На душе было муторно и безрадостно. И чтоб скрыть это, Авенир Ильич усмехнулся. Он сказал, должно быть, жестче, чем требовалось:
— Тянет, так нечего осторожничать. Делай свое мужское дело. Тем более, все равно его сделаешь. Моралистическая рефлексия в твоем исполнении не звучит.
Ромин одобрительно бросил:
— Когда ты говоришь обо мне, в тебе сразу же появляется порох.
«Он прав. Наверняка так и есть, — признался себе Авенир Ильич. — Он мне неприятен. Противопоказан».
Он поднял глаза и встретил взгляд Ромина — изучающий, холодный, веселый.
— Вообще же, слова твои справедливы, — сказал Ромин. — Трус не играет в хоккей.
Авенир Ильич сухо заметил:
— Слова не мои. Ты цитируешь улицу.
— А кто же мы? — рассмеялся Ромин. — Мы ее дети. Улица — в нас.
Авенир Ильич колебался — стоит ли рассказать жене про этот эпизод и, тем более, про заключительный диалог. Ромин здесь представал не в лучшем свете, а его отношения с Розой Владимировной, вопреки первоначальным надеждам Авенира Ильича, не сложились. Наоборот, она все раздраженней отзывалась на роминские шутки. Реакции были преувеличенными, но дело тут было уже не в обидчивости и вовсе не в отсутствии юмора — юмора ей обычно хватало. Ее донимала все больше и больше та грубоватая напористость, которую с первого же знакомства она восприняла как бестактность. Когда несносны и вид и голос, звук голоса, его интонация, тут уж не до разумных оценок.
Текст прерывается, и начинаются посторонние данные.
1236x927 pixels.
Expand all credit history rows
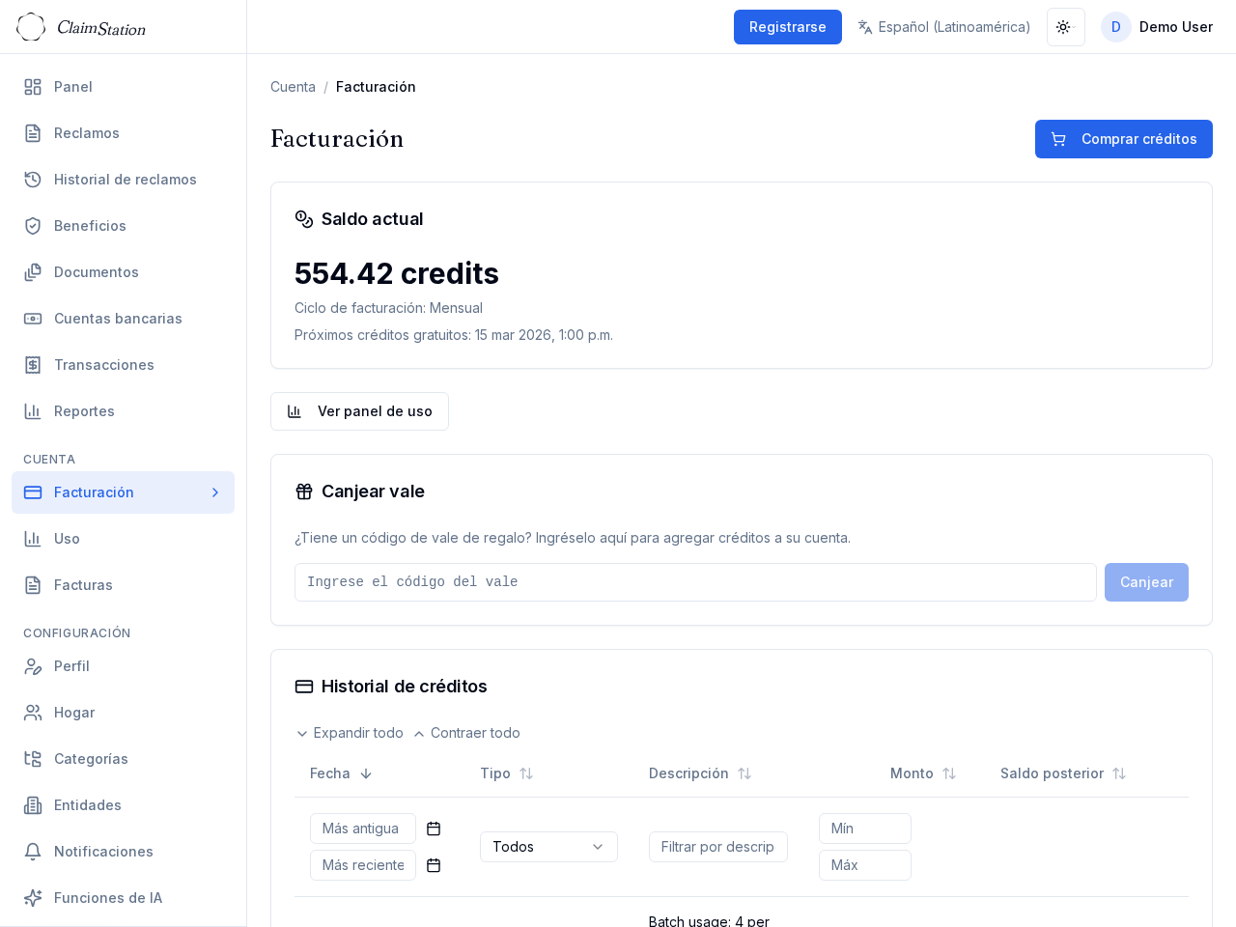tap(349, 733)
Авениру Ильичу то и дело казалось, что он пугливо ступает по минному полю — шаг вкось — и беда! — в нередких объяснениях с Розой он укорял ее в необъективности. Но все его доводы и аргументы лишь выводили ее из себя.
— Ах, одаренный человек? — произносила она саркастически. — Да что из того, если он так бездарен во всех своих повседневных контактах? Зачем он выматерил Гуркова? (Эта фамилия принадлежала весьма влиятельному лицу.) Что он доказал этим хамством? Свою независимость? А зачем высмеивал Антонину Михайловну? Она не занимает постов. Претенциозна и надоедлива? Ах, Господи, повернись и уйди. Достойней, чем потешаться над женщиной. Да что я о них? Кого ни возьми — любого ухитрился достать. Того — языком, того — молчанием. Кому нужна твоя даровитость, если общаться с тобою — му'ка? Тут садомазохизм какой-то! Поверь, он испытывает наслаждение, восстанавливая против себя всех и вся.